On Thales and His Fall






Thales

Quod est ante pedes nemo spectat, caeli scrutantur plagas

-Cicero

… and he was fixed on Pleiades,
Who moved across the tranquil night-
Her glinting gown, though hard to see,
Had lured him to her precious sight.

He plotted, mapped her silent course,
Made measurement of where she fled.
Her beauty, that compelling force,
It had him stroll whereso she led.

And led he was through starry dark-
Through midnight glade and hill and dell-
Til suddenly, without a mark,
A pit appeared and Thales fell.

-jwm



Question: 

Thales (pronounced ‘thay-lees’) is a pre-Socratic philosopher and polymath who endeavored to know as much as he could about the natural world, including heavenly bodies- a Thoreau on steroids, if you will. 

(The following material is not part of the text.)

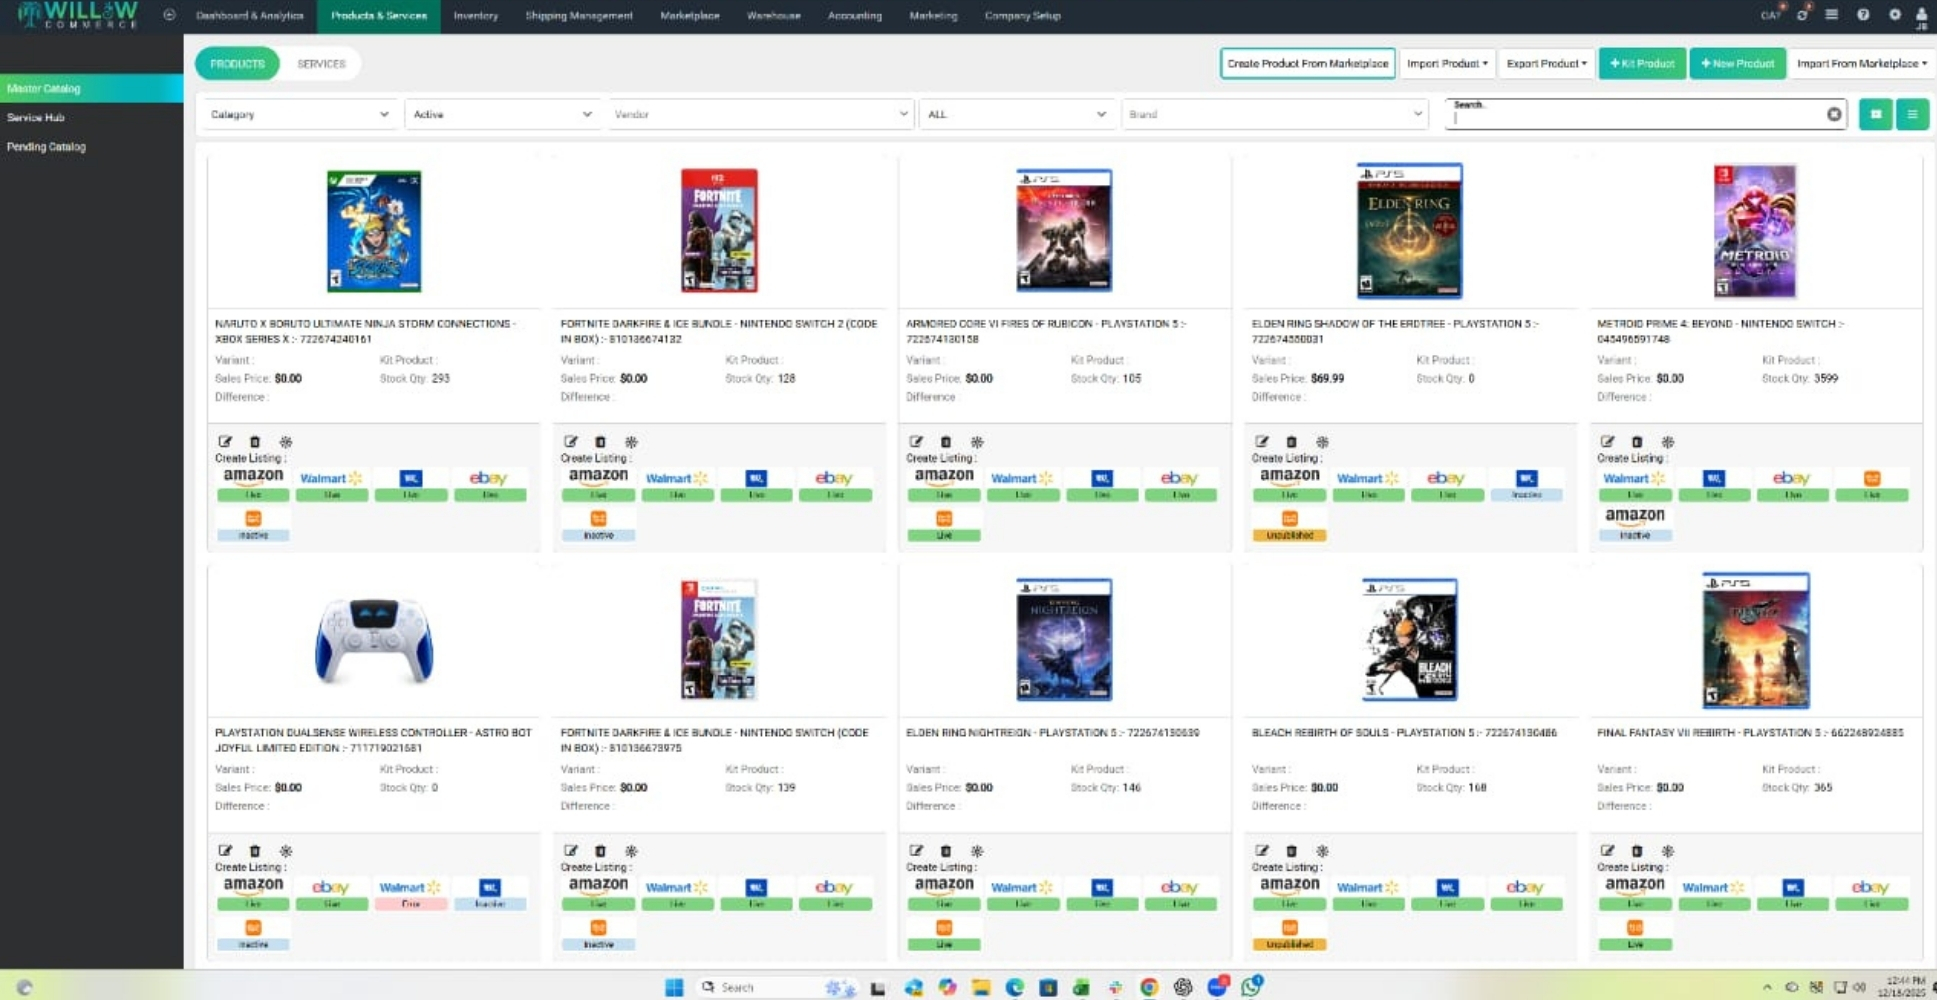
Task: Click the refresh sync icon in header
Action: point(1801,15)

This fable of him stumbling into a pit because of his passionate fixation on celestial bodies was first expressed by Socrates in Plato’s dialogue, Theaetetus. Socrates says there, “While he was studying the stars and looking upwards, he fell into a pit, and a neat, witty Thracian servant girl jeered at him, they say, because he was so eager to know the things in the sky that he could not see what was there before him at his very feet.” 

There is a moral to this story, and many have given a positive statement with regard to Thales’ heavenly fixation (and stumbling), and many a negative one. I am so dying to hear your interpretation of the moral of this particular fable, and of the poem. Please, for God’s love, bless me with your opinion (there are no right or wrong answers) ...

The above quote in Latin, given by Cicero, is rendered in English: ‘No one regards what is before his feet when searching out the regions of the sky.’